## Exercise instructions
Print the data once more, exactly as given. Drop the pictures.

Top of Data for this task

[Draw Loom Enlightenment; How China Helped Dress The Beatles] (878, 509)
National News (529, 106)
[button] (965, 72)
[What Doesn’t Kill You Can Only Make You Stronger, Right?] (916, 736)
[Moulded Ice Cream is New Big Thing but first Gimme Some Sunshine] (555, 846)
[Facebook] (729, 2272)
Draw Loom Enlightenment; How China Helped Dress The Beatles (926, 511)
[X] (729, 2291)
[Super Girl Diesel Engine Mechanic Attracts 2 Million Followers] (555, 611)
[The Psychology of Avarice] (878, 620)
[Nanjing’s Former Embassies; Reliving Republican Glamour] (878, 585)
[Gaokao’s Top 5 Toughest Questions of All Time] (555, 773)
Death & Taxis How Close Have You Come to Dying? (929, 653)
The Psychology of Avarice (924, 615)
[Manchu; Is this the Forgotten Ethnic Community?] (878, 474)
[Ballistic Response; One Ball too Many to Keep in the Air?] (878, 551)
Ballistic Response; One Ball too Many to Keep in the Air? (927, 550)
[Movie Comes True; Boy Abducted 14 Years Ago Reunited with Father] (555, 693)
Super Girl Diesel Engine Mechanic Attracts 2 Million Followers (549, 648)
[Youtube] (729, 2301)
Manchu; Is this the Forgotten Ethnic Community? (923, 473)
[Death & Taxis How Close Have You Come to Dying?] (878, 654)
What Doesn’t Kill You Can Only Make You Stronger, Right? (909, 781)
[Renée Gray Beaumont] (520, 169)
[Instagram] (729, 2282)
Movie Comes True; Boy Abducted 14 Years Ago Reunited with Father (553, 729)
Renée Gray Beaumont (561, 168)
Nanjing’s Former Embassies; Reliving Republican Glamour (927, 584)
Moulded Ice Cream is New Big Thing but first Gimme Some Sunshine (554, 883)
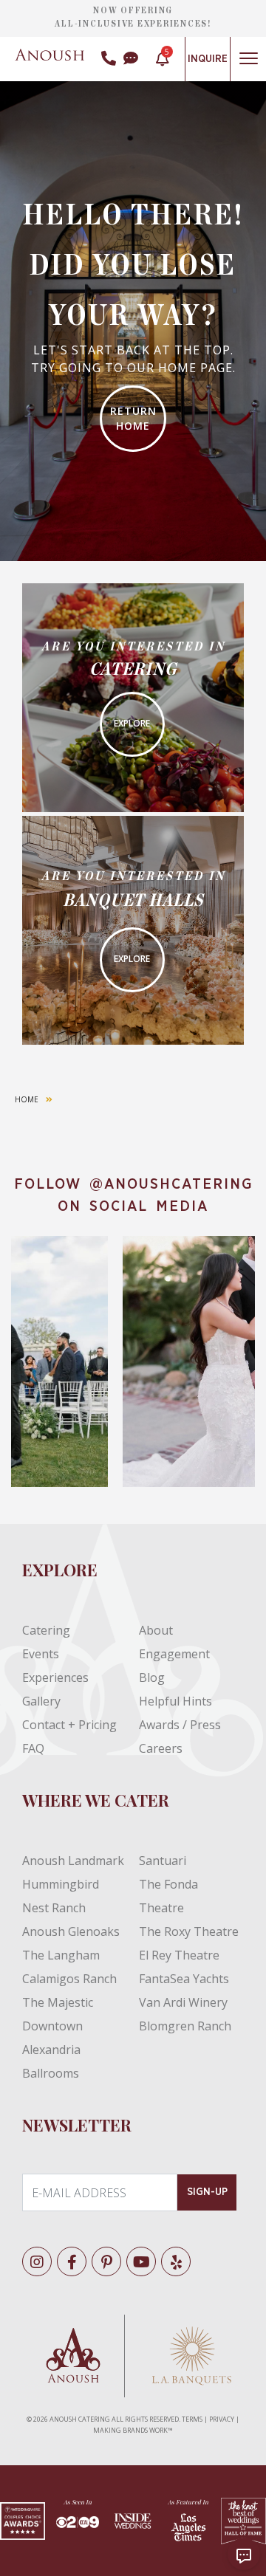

Bottom of Data for this task

## Output of the task
[Draw Loom Enlightenment; How China Helped Dress The Beatles] (878, 509)
National News (529, 106)
[button] (965, 72)
[What Doesn’t Kill You Can Only Make You Stronger, Right?] (916, 736)
[Moulded Ice Cream is New Big Thing but first Gimme Some Sunshine] (555, 846)
[Facebook] (729, 2272)
Draw Loom Enlightenment; How China Helped Dress The Beatles (926, 511)
[X] (729, 2291)
[Super Girl Diesel Engine Mechanic Attracts 2 Million Followers] (555, 611)
[The Psychology of Avarice] (878, 620)
[Nanjing’s Former Embassies; Reliving Republican Glamour] (878, 585)
[Gaokao’s Top 5 Toughest Questions of All Time] (555, 773)
Death & Taxis How Close Have You Come to Dying? (929, 653)
The Psychology of Avarice (924, 615)
[Manchu; Is this the Forgotten Ethnic Community?] (878, 474)
[Ballistic Response; One Ball too Many to Keep in the Air?] (878, 551)
Ballistic Response; One Ball too Many to Keep in the Air? (927, 550)
[Movie Comes True; Boy Abducted 14 Years Ago Reunited with Father] (555, 693)
Super Girl Diesel Engine Mechanic Attracts 2 Million Followers (549, 648)
[Youtube] (729, 2301)
Manchu; Is this the Forgotten Ethnic Community? (923, 473)
[Death & Taxis How Close Have You Come to Dying?] (878, 654)
What Doesn’t Kill You Can Only Make You Stronger, Right? (909, 781)
[Renée Gray Beaumont] (520, 169)
[Instagram] (729, 2282)
Movie Comes True; Boy Abducted 14 Years Ago Reunited with Father (553, 729)
Renée Gray Beaumont (561, 168)
Nanjing’s Former Embassies; Reliving Republican Glamour (927, 584)
Moulded Ice Cream is New Big Thing but first Gimme Some Sunshine (554, 883)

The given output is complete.